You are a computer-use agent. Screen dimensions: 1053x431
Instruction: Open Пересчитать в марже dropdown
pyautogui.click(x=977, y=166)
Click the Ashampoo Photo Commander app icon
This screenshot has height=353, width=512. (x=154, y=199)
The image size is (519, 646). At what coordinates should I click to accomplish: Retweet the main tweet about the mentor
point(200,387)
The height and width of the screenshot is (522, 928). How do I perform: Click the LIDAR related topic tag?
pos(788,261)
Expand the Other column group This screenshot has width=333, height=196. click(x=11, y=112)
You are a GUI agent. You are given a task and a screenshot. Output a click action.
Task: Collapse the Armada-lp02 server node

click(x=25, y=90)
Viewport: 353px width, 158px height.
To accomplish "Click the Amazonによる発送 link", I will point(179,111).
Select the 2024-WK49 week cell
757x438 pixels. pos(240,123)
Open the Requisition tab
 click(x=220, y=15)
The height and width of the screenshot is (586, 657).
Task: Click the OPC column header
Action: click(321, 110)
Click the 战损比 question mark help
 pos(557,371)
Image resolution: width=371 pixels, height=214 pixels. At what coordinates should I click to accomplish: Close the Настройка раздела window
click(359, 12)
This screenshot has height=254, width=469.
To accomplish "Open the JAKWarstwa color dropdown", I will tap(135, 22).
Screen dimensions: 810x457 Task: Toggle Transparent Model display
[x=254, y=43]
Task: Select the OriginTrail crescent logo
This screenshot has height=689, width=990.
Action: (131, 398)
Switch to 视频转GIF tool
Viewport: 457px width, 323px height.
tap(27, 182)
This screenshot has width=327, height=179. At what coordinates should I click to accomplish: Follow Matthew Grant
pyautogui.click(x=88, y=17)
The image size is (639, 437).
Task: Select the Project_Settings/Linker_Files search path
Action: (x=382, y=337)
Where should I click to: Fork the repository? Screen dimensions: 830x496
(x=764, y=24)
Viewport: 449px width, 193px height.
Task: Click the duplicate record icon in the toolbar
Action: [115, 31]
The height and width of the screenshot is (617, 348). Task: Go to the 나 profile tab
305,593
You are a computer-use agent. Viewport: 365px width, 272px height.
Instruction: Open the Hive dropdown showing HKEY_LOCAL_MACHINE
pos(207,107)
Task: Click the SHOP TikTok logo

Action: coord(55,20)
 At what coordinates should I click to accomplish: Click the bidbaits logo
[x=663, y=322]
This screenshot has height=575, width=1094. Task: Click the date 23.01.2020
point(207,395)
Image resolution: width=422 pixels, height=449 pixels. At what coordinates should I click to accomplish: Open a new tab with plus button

■ What this task involves ■
The data above, all of it, needs to be output exactly as written.

■ Output for this task ■
You are a computer-use agent. Screen dimensions: 1053x431
Instruction: Open Пересчитать в марже dropdown
pyautogui.click(x=977, y=166)
Click the Ashampoo Photo Commander app icon
This screenshot has height=353, width=512. (x=154, y=199)
The image size is (519, 646). At what coordinates should I click to accomplish: Retweet the main tweet about the mentor
point(200,387)
The height and width of the screenshot is (522, 928). How do I perform: Click the LIDAR related topic tag?
pos(788,261)
Expand the Other column group This screenshot has width=333, height=196. click(x=11, y=112)
You are a GUI agent. You are given a task and a screenshot. Output a click action.
Task: Collapse the Armada-lp02 server node

click(x=25, y=90)
Viewport: 353px width, 158px height.
To accomplish "Click the Amazonによる発送 link", I will point(179,111).
Select the 2024-WK49 week cell
757x438 pixels. pos(240,123)
Open the Requisition tab
 click(x=220, y=15)
The height and width of the screenshot is (586, 657).
Task: Click the OPC column header
Action: click(321, 110)
Click the 战损比 question mark help
 pos(557,371)
Image resolution: width=371 pixels, height=214 pixels. At what coordinates should I click to accomplish: Close the Настройка раздела window
click(359, 12)
This screenshot has height=254, width=469.
To accomplish "Open the JAKWarstwa color dropdown", I will tap(135, 22).
Screen dimensions: 810x457 Task: Toggle Transparent Model display
[x=254, y=43]
Task: Select the OriginTrail crescent logo
This screenshot has height=689, width=990.
Action: (131, 398)
Switch to 视频转GIF tool
Viewport: 457px width, 323px height.
tap(27, 182)
This screenshot has width=327, height=179. At what coordinates should I click to accomplish: Follow Matthew Grant
pyautogui.click(x=88, y=17)
The image size is (639, 437).
Task: Select the Project_Settings/Linker_Files search path
Action: (x=382, y=337)
Where should I click to: Fork the repository? Screen dimensions: 830x496
(x=764, y=24)
Viewport: 449px width, 193px height.
Task: Click the duplicate record icon in the toolbar
Action: [115, 31]
The height and width of the screenshot is (617, 348). Task: Go to the 나 profile tab
305,593
You are a computer-use agent. Viewport: 365px width, 272px height.
Instruction: Open the Hive dropdown showing HKEY_LOCAL_MACHINE
pos(207,107)
Task: Click the SHOP TikTok logo

Action: coord(55,20)
 At what coordinates should I click to accomplish: Click the bidbaits logo
[x=663, y=322]
This screenshot has height=575, width=1094. Task: Click the date 23.01.2020
point(207,395)
Image resolution: width=422 pixels, height=449 pixels. At what coordinates should I click to accomplish: Open a new tab with plus button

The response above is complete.